▶ **Passage to read**:
-.-.-
Schindler, Uwe; Müller, Lothar (2015): Soil hydraulic functions of international soils measured with the Extended Evaporation Method (EEM) and the HYPROP device, Leibniz-Zentrum für Agrarlandschaftsforschung (ZALF) e.V.[doi: 10.4228/ZALF.2003.273]

if(!exists("hydrosprops.HYDROS")){
  hydros.tbl = read.csv("/mnt/diskstation/data/Soil_points/INT/HydroS/int_rawret.csv", sep="\t", stringsAsFactors = FALSE, dec = ",")
  hydros.tbl = hydros.tbl[!is.na(hydros.tbl$TENSION),]
  #summary(hydros.tbl$TENSION)
  hydros.tbl$TENSIONc = cut(hydros.tbl$TENSION, breaks=c(1,5,8,15,30,40,1000,15001))
  #summary(hydros.tbl$TENSIONc)
  hydros.tbl$WATER_CONTENT = hydros.tbl$WATER_CONTENT
  #summary(hydros.tbl$WATER_CONTENT)
  #head(hydros.tbl)
  pr2.lst = c("(5,8]", "(8,15]","(30,40]","(1e+03,1.5e+04]")
  cl.lst = c("w6clod", "w10cld", "w3cld", "w15l2")
-.-.-
▶ **Stored data**:
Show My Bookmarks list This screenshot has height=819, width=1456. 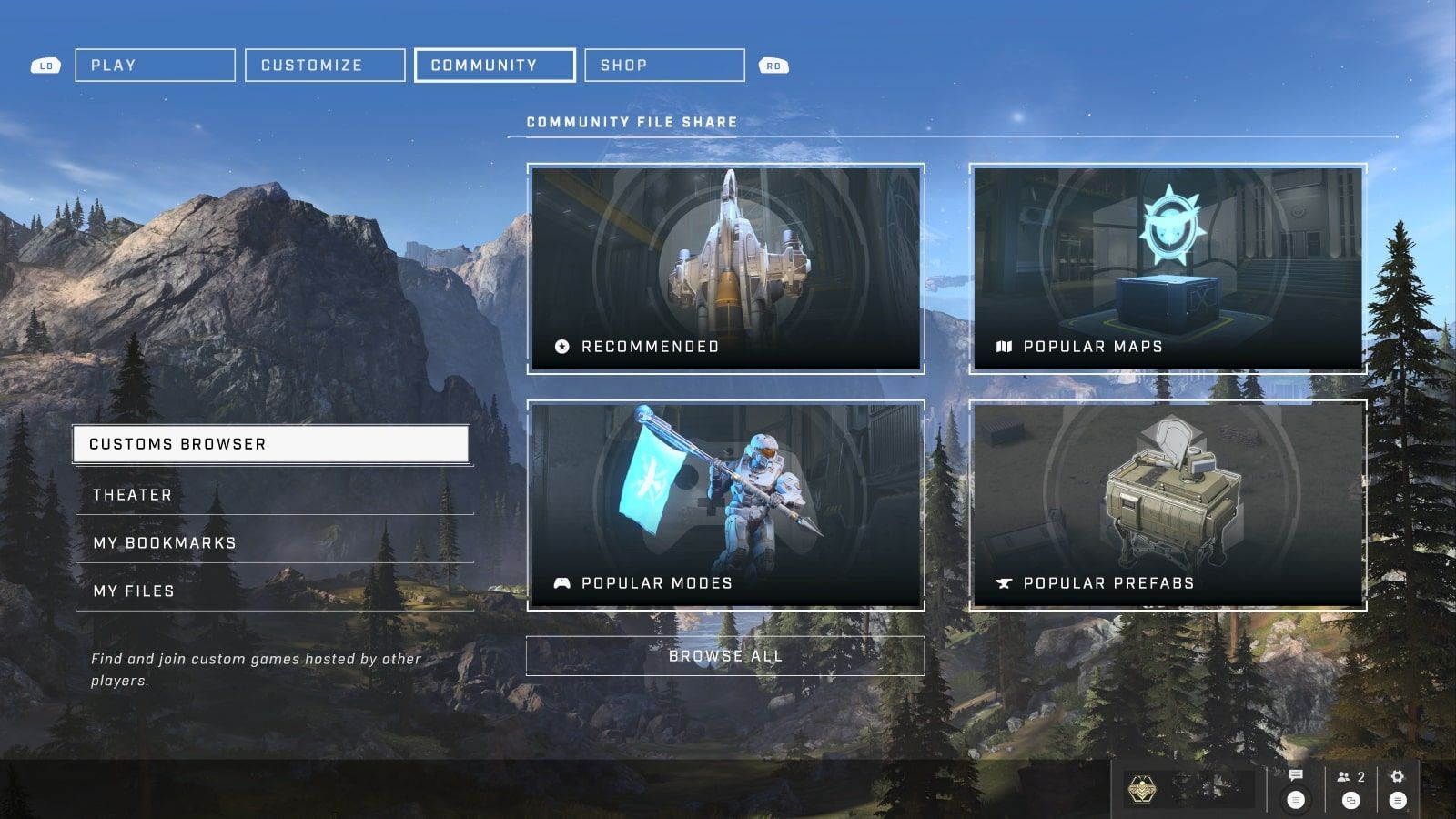tap(273, 543)
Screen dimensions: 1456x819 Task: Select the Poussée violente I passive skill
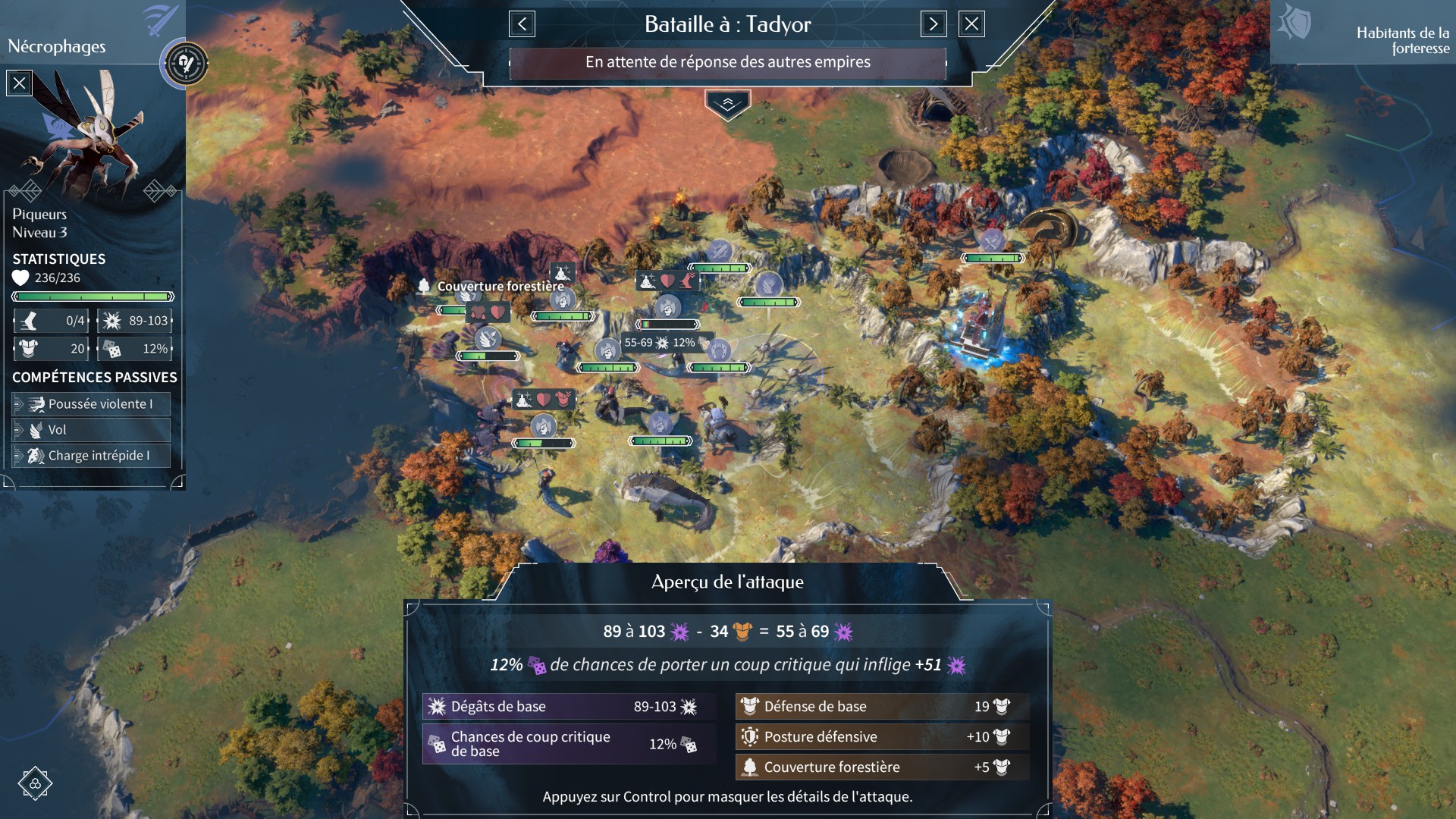point(92,404)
-.-.-
In the soil hydraulic text above, turn the paragraph beginning "Schindler, Uwe; Müller, Lothar (2015)" into a list of its citation details.

- Authors: Uwe Schindler, Lothar Müller
- Year: 2015
- Title: Soil hydraulic functions of international soils measured with the Extended Evaporation Method (EEM) and the HYPROP device
- Institution: Leibniz-Zentrum für Agrarlandschaftsforschung (ZALF) e.V.
- DOI: 10.4228/ZALF.2003.273